Funding is also provided for the Center for Collaborative Education, which operates the Boston Pilot Schools Network. The 19 Pilot Schools currently established are Boston Public Schools that operate like charter schools, and which have outperformed BS averages. A grant of $125,000 will be used to increase capacity of the existing Pilot Schools and support the creation of new Pilots. Boston public school students are also addressed through a $150,000 grant to the Efficacy Institute, which builds networks of adults in the community to work with children in the Boston Public School system to raise academic and character standards. The grant, the second of a three-year effort to build the program, will involve 11 schools, more than 5,000 students, and between 200 and 300 parents, family and community members. The program uses standardized test scores as a key metric for success, and the grant will enable the Institute to continue to refine the metrics of success for character development.

Other grants within the education sector include $35,000 to Massachusetts Advocates for Children, which seeks to bring children who are marginalized because of limited English skills, poverty or disabilities. A grant of 75,000 to the Boston Plan for Excellence in the Public Schools is focused on recruiting and retaining the talented and committed staff in the Boston Public School system required to raise standards for all students in Boston.
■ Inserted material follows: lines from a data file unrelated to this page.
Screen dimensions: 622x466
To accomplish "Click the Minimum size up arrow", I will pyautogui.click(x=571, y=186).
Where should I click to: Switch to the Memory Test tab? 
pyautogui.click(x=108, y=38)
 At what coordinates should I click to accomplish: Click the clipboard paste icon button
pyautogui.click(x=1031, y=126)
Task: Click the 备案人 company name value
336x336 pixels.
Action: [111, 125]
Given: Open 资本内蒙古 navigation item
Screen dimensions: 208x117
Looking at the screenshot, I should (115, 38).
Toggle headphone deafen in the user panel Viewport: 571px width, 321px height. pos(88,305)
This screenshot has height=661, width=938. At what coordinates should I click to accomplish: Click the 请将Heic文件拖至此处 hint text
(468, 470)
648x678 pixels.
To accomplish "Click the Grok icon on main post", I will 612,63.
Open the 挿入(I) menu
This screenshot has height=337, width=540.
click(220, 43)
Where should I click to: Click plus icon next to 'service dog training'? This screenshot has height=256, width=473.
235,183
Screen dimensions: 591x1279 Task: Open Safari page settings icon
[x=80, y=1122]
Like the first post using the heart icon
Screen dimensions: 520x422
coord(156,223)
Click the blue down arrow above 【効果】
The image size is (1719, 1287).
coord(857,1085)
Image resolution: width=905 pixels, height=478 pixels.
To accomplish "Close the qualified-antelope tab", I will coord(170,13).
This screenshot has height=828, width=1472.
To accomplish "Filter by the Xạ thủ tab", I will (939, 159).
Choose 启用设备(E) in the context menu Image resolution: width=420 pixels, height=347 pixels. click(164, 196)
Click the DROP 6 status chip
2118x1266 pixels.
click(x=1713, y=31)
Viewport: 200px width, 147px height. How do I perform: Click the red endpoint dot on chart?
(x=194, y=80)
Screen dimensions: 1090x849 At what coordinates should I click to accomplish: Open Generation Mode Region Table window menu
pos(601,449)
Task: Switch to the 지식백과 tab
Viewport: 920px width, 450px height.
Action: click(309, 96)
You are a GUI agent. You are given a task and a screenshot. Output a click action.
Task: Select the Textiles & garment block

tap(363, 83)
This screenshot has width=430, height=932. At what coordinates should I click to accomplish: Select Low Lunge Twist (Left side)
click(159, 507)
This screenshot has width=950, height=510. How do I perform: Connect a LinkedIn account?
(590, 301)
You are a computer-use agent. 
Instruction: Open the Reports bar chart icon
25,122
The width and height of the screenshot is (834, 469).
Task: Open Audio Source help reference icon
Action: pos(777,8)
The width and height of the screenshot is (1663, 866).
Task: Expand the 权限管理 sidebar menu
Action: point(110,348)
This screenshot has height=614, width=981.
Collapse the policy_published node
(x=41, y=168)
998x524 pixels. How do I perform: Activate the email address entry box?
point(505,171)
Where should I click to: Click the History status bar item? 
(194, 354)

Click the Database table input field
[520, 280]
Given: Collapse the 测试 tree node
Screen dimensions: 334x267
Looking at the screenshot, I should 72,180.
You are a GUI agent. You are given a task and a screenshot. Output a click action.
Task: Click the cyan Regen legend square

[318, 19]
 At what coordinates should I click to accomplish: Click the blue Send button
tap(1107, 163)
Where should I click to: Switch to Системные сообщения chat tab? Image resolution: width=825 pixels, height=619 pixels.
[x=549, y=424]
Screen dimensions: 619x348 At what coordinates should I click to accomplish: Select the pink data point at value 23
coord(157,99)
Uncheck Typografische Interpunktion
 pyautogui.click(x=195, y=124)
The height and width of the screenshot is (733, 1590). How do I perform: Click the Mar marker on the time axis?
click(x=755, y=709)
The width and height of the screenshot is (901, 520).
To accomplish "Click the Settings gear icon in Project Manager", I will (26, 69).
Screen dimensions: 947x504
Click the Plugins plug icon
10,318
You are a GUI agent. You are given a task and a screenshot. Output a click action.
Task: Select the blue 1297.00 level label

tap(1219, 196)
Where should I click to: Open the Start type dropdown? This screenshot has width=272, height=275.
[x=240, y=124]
It will be used in part to create networks of mentors for teachers at a time when looming teacher shortages threaten to undermine institutional continuity. Also designed to strengthen the school system is a $50,000 grant to the Boston Public Schools for the Office of Human Resources to continue its work of strengthening the hiring and retention process with new web-based tools and to create a more customer-focused culture within Boston’s schools.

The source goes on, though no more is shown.